Annals of Urologic Oncology (Sep 2023)
Primary Extra Renal Papillary Renal Cell Carcinoma Masquerading as A Metastatic Carcinoma: A Unique Case with Dual Malignancies
Abstract
A 50-year-old male presented with abdominal pain, pain during defaecation, constipation, bleeding per rectum for 2 months. Colonoscopy showed an ulcero-proliferative growth, that is 2.5 cm from anal verge. Further PET-CT confirmed the growth in the lower rectum with mesorectal fat stranding and an irregular, lobulated, encapsulated solid-cystic mass in right perinephric fat, separated from the kidney (suggestive of metastasis), with intact bilateral kidneys.
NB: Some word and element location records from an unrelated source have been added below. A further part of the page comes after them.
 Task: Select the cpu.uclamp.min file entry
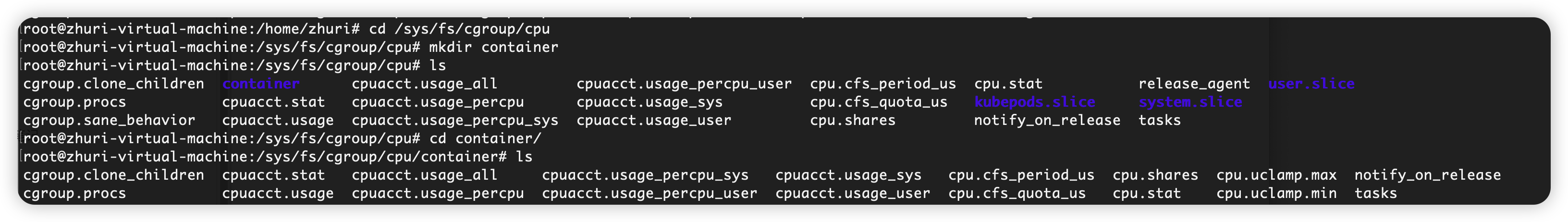point(1276,194)
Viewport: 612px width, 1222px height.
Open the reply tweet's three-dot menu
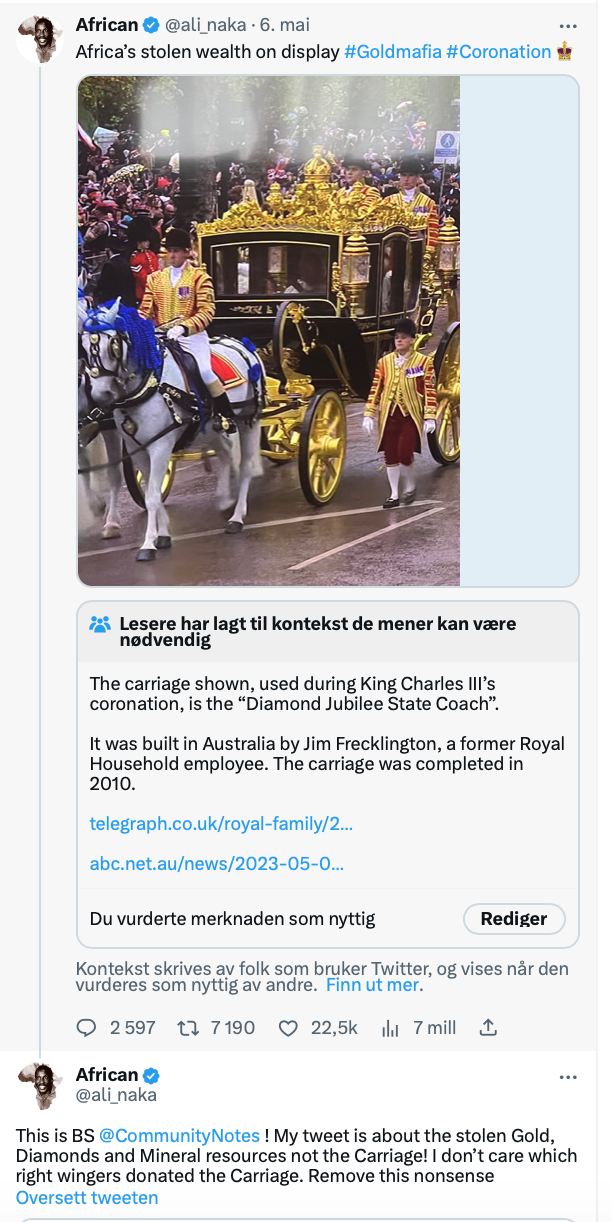pyautogui.click(x=568, y=1077)
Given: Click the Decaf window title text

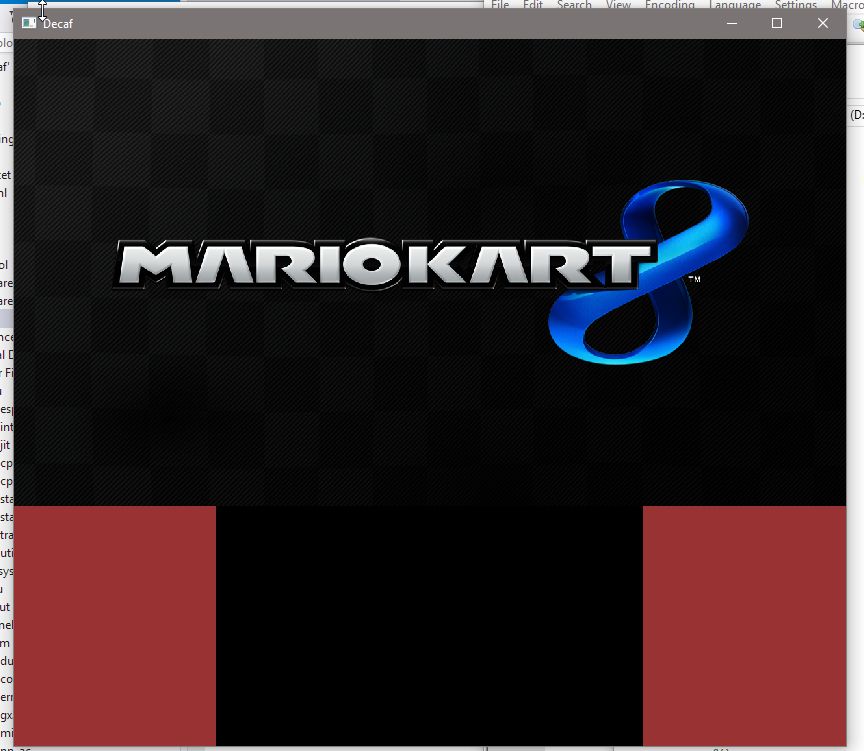Looking at the screenshot, I should (58, 23).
Biopsy of the rectum revealed an adenocarcinoma and biopsy of right perinephric mass revealed a papillary neoplasm. Following which abdominoperineal resection with perinephric mass excision was performed, due to encapsulation of mass. Histopathological evaluation and further immunohistochemistry performed was positive for vimentin, AMACR, CD10 and negative for other markers to rule out metastasis of either. This led to the diagnosis of synchronous primaries i.e., Extra-renal papillary renal cell carcinoma and adenocarcinoma of rectum.